Middleman between a corporation issuing new securities and the public. The middleman buys the securities issue outright and then resells it to customers. Also called an underwriter.


Legal bankruptcy

A legal proceeding for liquidating or reorganizing a business.


Merchant bank

A British term for a bank that specializes not in lending out its own funds, but in providing
various financial services such as accepting bills arising out of trade, underwriting new issues, and providing
advice on acquisitions, mergers, foreign exchange, portfolio management, etc.


Merchant Bank

A financial institution that engages in investment banking functions, such as advising clients in mergers and acquisitions, underwriting securities and taking debt or equity positions.


Money center banks

banks that raise most of their funds from the domestic and international money markets, relying less on depositors for funds.

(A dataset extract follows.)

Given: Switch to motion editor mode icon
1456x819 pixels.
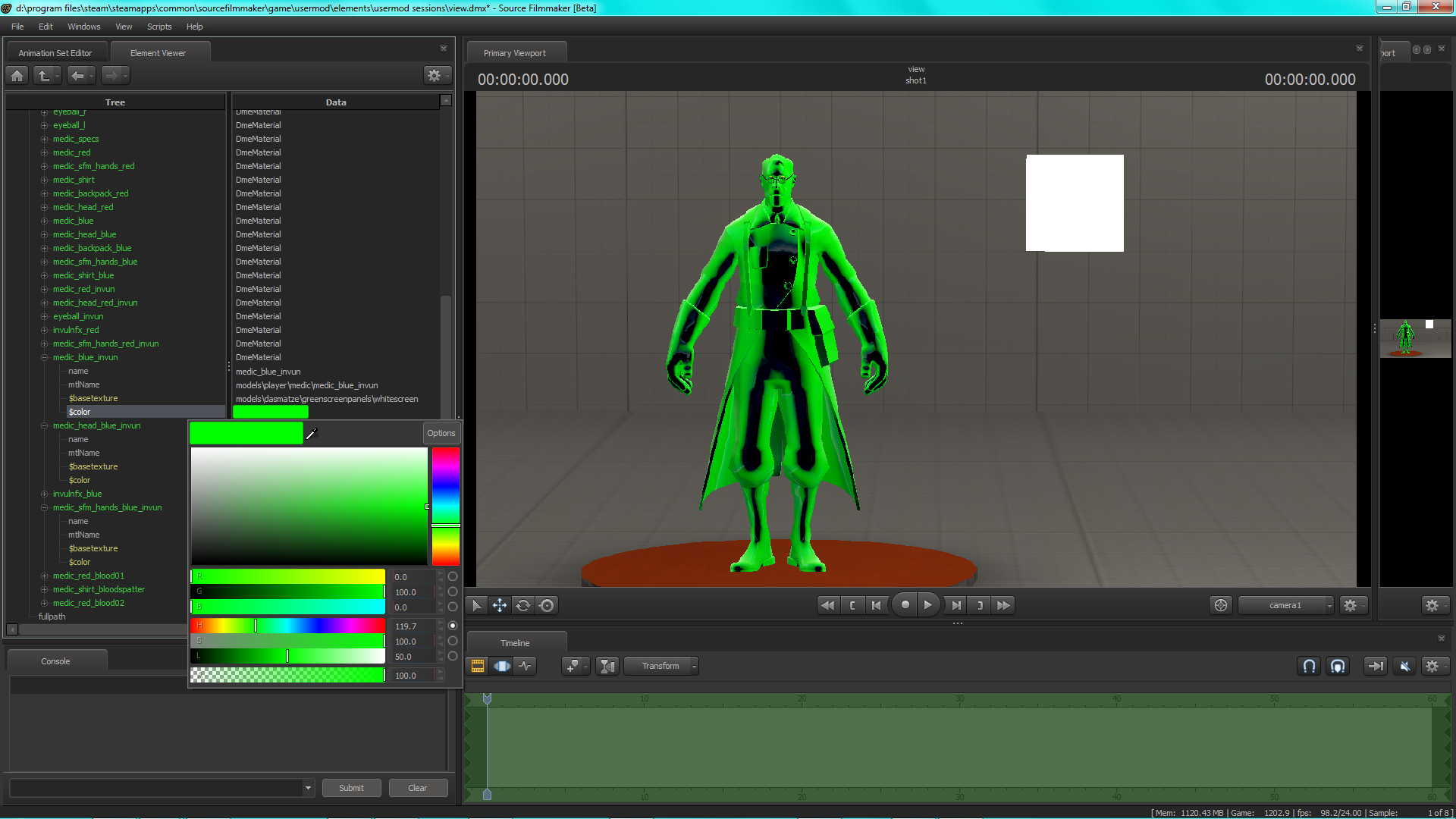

Multi-option financing facility

A syndicated confirmed credit line with attached options.


Net financing cost

Also called the cost of carry or, simply, carry, the difference between the cost of financing
the purchase of an asset and the asset's cash yield. Positive carry means that the yield earned is greater than
the financing cost; negative carry means that the financing cost exceeds the yield earned.


Off-balance-sheet financing

financing that is not shown as a liability in a company's balance sheet.


PIBOR (Paris Interbank Offer Rate)

The deposit rate on interbank transactions in the Eurocurrency market
quoted in Paris.


Planned financing program

Program of short-term and long-term financing as outlined in the corporate
financial plan.


Prepackaged bankruptcy

A bankruptcy in which a debtor and its creditors pre-negotiate a plan or
reorganization and then file it along with the bankruptcy petition.


Production payment financing

A method of nonrecourse asset-based financing in which a specified
percentage of revenue realized from the sale of the project's output is used to pay debt service.


Project Financing

Debt finance, usually non-recourse, provided by financial institutions for the development and construction of a new project.


Refinancing (Credit Insurance)

Extending the maturity date or increasing the amount of existing debt or both. Also, revising a payment schedule, usually to reduce the monthly payments and often to modify interest charges.


Seed Financing/Capital

Generally, refers to the first contribution of capital toward the financing requirements of a start-up business.


Society for Worldwide Interbank Financial Telecommunications (SWIFT)

A dedicated computer network to support funds transfer messages internationally between over 900 member banks worldwide.


Threshold for refinancing

The point when the WAC of an MBS is at a level to induce homeowners to
prepay the mortgage in order to refinance to a lower-rate mortgage, generally reached when the WAC of the
MBS is 2% or more above currently available mortgage rates.


Wholesale mortgage banking

The purchasing of loans originated by others, with the servicing rights
released to the buyer.


World Bank

A multilateral development finance agency created by the 1944 Bretton Woods, New
Hampshire negotiations. It makes loans to developing countries for social overhead capital projects, which are
guaranteed by the recipient country. See: International bank for Reconstruction and Development.


World Bank

The International bank for Reconstruction and Development, an international organization that provides long-term loans to developing countries to improve their infrastructure.